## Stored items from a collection
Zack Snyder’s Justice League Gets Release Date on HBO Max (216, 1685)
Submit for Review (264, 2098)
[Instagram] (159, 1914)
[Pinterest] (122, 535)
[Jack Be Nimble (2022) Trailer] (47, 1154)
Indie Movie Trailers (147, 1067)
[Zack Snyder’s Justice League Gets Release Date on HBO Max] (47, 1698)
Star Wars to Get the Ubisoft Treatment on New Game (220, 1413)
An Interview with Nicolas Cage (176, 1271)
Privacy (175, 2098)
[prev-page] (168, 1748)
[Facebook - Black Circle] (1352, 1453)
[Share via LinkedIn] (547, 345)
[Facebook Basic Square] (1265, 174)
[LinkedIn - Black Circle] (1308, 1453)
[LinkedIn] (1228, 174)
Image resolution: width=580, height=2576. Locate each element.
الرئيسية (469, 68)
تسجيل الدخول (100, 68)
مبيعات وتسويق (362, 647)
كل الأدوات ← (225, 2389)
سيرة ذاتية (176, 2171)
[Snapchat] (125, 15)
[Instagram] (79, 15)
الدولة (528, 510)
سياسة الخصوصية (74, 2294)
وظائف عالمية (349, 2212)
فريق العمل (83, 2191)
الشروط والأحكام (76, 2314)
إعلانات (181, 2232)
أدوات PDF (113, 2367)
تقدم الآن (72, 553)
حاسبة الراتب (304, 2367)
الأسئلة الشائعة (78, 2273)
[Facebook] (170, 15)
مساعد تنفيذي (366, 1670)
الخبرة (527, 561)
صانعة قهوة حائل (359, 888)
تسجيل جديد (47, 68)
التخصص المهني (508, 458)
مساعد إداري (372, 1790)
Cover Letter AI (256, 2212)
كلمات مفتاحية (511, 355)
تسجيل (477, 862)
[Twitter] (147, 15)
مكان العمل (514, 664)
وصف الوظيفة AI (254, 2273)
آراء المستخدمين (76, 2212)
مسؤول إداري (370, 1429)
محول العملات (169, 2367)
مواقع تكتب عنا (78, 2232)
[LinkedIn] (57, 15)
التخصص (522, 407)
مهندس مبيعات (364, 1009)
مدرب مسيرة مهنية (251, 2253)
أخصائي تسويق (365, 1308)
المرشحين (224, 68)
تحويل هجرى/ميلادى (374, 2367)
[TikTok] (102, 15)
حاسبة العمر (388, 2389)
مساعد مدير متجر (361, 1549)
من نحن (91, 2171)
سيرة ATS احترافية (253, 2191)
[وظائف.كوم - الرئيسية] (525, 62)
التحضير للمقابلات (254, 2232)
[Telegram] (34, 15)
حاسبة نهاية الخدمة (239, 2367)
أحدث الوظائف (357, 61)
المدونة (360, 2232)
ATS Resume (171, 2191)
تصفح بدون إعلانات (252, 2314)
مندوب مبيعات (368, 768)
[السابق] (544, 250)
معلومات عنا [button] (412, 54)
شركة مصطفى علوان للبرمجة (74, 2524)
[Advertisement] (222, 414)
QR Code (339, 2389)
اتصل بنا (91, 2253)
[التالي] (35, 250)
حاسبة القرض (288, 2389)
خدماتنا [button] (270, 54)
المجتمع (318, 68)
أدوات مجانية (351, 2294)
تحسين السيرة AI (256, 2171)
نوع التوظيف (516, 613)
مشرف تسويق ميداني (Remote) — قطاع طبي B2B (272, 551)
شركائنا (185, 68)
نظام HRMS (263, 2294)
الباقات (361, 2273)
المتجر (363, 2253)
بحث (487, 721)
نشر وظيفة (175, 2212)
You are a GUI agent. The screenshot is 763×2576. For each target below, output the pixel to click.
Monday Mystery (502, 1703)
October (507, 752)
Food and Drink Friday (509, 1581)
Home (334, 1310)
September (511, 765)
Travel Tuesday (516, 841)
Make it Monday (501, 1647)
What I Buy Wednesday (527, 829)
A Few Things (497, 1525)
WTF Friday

## Your instructions
If a line in the records holds the string "Justice", copy it.

## Finished exercise
Zack Snyder’s Justice League Gets Release Date on HBO Max (216, 1685)
[Zack Snyder’s Justice League Gets Release Date on HBO Max] (47, 1698)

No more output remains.